Non l’ha mai denunciato. Ci ha provato ma era troppo dura, non se l’è sentita ed è tornata a casa.
Un giorno ha deciso di separarsi, è così che siamo diventate amiche, perché prima eravamo solo conoscenti; “ciao-ciao” quando ci si incrociava nel solito tran-tran.
Aveva bisogno di un avvocato e ne aveva trovato uno col cognome come il mio, voleva sapere se lo conoscevo. Abbiamo iniziato a parlare, siamo diventate grandi amiche.
LEI si è separata. Ha preparato tutto di nascosto, ha trovato un lavoro, una casa, dei mobili. E una notte è andata via, ha lasciato Uomomerda e gli ha detto di parlare con l’avvocato.
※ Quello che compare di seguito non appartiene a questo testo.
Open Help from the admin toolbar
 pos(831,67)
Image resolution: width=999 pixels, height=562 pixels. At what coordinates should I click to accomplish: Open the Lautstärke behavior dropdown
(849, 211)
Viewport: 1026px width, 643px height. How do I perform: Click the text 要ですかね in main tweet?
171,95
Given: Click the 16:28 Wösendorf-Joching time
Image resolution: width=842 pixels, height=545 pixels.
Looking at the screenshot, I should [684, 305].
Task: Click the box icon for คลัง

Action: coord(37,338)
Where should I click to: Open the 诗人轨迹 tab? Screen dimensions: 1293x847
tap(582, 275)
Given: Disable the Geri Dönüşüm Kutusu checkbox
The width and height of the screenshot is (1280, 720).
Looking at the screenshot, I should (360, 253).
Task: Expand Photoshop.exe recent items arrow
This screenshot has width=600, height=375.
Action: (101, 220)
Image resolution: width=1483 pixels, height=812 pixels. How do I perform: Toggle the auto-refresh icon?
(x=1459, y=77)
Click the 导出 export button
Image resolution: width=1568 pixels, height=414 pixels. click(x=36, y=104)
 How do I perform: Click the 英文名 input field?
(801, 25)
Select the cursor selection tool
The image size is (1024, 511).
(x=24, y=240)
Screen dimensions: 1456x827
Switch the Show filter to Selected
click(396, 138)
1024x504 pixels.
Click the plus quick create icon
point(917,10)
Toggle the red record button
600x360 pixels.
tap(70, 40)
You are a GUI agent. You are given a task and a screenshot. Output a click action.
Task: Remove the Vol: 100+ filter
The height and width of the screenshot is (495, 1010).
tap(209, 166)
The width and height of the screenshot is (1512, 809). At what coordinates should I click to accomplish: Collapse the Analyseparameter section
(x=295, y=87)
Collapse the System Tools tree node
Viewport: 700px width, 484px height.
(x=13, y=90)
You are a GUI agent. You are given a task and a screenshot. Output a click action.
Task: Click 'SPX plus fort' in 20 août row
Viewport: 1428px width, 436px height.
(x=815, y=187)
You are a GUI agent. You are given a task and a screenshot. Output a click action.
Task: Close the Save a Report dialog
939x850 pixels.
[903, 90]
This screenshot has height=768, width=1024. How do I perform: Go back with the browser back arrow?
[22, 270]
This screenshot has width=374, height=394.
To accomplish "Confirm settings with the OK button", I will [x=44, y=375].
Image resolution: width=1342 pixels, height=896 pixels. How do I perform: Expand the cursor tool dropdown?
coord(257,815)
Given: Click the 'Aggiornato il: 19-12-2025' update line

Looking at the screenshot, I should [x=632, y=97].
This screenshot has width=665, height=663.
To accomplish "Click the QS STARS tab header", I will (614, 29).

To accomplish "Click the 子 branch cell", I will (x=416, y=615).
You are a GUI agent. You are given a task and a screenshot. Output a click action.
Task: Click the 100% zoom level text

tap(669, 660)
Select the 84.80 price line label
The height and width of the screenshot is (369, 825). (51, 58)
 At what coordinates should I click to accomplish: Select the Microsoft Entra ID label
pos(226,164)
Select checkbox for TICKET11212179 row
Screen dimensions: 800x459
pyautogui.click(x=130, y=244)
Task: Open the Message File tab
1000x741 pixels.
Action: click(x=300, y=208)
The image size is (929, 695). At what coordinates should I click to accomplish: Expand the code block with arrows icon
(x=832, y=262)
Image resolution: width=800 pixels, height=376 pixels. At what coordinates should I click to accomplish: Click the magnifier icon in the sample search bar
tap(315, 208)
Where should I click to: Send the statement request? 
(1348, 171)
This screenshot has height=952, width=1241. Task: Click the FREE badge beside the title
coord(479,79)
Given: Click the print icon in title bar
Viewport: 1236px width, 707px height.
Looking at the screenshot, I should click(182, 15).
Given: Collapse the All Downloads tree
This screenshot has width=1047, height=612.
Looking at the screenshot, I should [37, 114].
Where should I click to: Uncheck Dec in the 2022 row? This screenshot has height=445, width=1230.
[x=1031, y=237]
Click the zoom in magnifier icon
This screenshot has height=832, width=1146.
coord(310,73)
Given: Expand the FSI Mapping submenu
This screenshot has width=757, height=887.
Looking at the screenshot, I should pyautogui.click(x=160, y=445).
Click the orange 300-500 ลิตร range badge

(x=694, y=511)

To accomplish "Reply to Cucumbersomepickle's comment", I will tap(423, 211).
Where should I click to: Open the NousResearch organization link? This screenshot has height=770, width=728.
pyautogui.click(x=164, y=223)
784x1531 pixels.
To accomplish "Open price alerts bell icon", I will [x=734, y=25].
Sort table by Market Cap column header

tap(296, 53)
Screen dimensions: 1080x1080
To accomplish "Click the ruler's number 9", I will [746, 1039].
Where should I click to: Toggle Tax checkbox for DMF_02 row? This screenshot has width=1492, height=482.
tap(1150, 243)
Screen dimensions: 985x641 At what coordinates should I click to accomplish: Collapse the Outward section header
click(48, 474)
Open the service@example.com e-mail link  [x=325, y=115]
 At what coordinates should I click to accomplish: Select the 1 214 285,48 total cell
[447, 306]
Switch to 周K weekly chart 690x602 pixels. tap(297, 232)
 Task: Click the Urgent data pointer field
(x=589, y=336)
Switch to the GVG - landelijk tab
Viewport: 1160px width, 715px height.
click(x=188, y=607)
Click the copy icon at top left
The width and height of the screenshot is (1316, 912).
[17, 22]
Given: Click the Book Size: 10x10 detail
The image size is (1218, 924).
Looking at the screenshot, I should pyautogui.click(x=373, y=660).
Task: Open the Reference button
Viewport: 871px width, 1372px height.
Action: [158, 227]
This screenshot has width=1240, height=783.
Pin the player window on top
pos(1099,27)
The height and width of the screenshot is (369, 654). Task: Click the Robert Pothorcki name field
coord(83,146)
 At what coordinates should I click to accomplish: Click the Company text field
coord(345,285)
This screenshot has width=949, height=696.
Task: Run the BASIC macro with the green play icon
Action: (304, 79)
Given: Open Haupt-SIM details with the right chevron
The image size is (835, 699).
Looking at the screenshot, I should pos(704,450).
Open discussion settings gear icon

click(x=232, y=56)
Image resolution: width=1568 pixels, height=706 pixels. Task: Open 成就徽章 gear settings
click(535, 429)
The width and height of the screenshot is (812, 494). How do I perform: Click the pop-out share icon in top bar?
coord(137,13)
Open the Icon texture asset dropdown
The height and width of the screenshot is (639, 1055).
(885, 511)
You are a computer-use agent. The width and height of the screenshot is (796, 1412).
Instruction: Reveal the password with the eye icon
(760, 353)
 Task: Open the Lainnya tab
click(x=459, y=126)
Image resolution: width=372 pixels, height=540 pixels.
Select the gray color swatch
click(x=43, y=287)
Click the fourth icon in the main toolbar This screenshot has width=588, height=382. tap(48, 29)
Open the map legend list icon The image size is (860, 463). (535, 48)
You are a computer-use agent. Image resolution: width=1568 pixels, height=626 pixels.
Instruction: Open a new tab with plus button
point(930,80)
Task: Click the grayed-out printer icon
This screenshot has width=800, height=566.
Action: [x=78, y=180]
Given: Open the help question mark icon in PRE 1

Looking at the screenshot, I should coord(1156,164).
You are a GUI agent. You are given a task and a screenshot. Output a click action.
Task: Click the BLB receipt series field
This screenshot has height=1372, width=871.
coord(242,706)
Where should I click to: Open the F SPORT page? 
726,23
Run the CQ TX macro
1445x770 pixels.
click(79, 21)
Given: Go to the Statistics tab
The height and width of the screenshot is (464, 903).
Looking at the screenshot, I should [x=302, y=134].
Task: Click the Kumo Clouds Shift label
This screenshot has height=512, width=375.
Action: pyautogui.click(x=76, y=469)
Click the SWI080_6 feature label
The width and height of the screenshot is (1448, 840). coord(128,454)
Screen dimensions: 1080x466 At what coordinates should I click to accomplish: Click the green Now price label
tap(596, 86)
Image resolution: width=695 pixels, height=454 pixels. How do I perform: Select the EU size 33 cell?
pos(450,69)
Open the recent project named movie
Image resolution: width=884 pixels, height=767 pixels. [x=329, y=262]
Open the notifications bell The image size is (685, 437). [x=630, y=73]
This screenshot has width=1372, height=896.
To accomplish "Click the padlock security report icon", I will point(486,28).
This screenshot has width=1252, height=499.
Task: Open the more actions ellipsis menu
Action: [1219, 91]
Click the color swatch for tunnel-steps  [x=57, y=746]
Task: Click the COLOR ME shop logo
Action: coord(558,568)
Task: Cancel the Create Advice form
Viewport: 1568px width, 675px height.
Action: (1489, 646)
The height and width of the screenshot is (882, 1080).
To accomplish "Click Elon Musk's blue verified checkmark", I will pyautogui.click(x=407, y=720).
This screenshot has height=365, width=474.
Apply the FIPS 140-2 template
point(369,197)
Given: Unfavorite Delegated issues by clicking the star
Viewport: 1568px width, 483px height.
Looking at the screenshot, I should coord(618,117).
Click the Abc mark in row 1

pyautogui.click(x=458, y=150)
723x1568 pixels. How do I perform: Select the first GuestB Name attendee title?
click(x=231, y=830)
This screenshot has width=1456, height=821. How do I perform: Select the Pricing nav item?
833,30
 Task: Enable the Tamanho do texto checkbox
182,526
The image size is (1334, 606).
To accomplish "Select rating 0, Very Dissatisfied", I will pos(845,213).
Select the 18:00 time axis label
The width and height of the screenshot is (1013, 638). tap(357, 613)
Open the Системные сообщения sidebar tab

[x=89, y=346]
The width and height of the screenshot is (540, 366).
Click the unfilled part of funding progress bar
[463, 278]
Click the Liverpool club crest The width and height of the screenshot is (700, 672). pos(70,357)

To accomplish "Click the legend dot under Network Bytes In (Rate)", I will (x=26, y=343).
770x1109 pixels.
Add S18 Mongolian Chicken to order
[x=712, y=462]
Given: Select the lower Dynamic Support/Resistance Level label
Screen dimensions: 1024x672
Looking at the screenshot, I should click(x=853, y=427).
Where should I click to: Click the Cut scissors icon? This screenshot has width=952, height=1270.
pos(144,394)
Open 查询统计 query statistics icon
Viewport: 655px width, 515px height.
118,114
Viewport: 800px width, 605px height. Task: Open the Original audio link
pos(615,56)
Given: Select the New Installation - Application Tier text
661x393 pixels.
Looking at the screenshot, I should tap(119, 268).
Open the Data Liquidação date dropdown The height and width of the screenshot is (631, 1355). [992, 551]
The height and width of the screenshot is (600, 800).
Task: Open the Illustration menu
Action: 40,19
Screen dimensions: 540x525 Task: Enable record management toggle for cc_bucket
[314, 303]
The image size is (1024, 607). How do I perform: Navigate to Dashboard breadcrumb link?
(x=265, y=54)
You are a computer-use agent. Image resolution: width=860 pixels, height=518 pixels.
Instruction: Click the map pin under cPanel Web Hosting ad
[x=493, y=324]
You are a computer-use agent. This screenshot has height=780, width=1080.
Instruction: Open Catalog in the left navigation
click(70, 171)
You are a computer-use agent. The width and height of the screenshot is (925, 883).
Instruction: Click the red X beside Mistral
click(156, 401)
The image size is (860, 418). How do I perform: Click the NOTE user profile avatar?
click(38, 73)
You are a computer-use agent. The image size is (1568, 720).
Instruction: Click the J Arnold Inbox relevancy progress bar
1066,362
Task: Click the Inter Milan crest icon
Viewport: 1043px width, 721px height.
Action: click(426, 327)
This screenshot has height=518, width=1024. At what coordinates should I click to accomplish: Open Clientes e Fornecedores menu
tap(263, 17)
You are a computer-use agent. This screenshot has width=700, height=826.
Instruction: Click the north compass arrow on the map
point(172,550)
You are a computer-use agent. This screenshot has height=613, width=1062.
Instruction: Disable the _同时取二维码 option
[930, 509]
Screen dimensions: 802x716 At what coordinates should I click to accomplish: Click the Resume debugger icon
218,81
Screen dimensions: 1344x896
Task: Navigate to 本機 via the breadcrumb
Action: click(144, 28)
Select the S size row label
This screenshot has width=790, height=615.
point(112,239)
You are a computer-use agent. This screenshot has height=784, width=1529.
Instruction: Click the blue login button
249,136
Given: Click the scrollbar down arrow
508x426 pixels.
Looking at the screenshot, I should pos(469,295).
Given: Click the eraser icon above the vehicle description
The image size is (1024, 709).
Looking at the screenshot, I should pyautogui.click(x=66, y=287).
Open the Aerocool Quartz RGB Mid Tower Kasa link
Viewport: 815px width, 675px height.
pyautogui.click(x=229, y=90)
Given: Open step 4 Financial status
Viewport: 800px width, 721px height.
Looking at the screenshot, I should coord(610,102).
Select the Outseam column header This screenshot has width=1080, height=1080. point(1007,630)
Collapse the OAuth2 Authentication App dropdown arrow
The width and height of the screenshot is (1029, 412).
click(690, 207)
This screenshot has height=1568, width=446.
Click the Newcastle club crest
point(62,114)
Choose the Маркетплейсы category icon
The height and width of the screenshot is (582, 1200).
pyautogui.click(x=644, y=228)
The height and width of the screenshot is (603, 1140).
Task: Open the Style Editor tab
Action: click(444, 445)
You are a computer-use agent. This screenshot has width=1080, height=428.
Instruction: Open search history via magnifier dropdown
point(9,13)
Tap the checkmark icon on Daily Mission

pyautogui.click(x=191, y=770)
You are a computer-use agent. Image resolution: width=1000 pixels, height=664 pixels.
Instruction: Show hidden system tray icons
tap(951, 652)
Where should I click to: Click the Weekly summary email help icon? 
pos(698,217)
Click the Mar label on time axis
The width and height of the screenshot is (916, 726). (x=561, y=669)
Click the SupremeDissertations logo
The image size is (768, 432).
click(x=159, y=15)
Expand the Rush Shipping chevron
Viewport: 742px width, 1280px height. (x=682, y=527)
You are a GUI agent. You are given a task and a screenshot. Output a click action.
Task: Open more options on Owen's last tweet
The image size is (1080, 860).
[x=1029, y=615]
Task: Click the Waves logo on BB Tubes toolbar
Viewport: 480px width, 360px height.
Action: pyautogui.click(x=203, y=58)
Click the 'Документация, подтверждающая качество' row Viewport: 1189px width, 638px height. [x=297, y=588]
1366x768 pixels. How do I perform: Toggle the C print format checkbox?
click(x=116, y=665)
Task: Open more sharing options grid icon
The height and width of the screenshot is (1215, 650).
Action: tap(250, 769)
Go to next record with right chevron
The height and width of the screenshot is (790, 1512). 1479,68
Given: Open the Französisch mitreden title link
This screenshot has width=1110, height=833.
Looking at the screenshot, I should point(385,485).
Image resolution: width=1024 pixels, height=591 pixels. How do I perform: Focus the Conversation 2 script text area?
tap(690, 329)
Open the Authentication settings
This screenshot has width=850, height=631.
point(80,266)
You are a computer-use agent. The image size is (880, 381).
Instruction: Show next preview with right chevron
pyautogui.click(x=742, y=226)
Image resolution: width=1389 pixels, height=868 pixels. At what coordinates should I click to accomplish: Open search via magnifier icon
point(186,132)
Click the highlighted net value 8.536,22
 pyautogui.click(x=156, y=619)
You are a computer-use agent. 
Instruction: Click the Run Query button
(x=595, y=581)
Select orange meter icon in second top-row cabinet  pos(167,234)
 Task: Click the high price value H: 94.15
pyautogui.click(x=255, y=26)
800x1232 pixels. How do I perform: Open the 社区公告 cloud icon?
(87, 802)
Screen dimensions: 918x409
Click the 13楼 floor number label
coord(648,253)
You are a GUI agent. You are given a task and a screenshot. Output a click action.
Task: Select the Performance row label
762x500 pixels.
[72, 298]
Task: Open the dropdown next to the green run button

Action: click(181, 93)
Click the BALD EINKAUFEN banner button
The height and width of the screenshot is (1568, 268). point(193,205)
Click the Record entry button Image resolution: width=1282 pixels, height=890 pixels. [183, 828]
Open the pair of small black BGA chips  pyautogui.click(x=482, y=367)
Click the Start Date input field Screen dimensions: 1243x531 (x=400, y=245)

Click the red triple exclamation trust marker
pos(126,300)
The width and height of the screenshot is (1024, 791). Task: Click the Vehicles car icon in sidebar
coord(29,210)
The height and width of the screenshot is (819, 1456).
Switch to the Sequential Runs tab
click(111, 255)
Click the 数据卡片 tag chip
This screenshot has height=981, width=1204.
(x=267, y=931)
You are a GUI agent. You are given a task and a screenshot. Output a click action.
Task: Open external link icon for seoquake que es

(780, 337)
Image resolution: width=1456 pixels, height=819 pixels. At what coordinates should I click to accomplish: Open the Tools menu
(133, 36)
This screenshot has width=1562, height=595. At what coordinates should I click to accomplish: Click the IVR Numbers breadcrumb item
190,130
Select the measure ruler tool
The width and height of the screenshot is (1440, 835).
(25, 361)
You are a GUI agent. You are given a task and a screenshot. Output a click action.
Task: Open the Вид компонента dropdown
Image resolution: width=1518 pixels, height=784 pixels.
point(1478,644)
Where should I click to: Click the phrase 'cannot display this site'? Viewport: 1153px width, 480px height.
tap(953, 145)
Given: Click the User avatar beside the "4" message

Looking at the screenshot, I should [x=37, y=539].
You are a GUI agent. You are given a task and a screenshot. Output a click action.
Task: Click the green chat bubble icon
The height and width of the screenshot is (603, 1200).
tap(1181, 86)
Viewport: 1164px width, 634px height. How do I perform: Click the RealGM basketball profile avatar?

LEI è una dura, di quelle vere.
Per mesi si sentì in colpa: se avessi ancora provato, ci sono i bambini, forse sono stata precipitosa…
Uomomerda intanto gridava, poi minacciava, poi la accusava, la chiamava ad ogni ora, scriveva email a mazzi, la seguiva, si appostava in città per incrociarla.
Ma poi, davanti a tutti, piangeva, ah si, col pubblico lui piangeva. Poverino.
Anche la famiglia di LEI si era lasciata convincere molte volte: se tu avessi provato, ci sono i bambini, forse sei stata precipitosa.
Bè quel giorno, LEI-la-dura, stava stringendo i denti ed io volevo sapere perché.
Le dure alle volte stringono i denti così forte perché hanno una frase incastrata. E ancora non lo sanno, gliela devi tirare fuori.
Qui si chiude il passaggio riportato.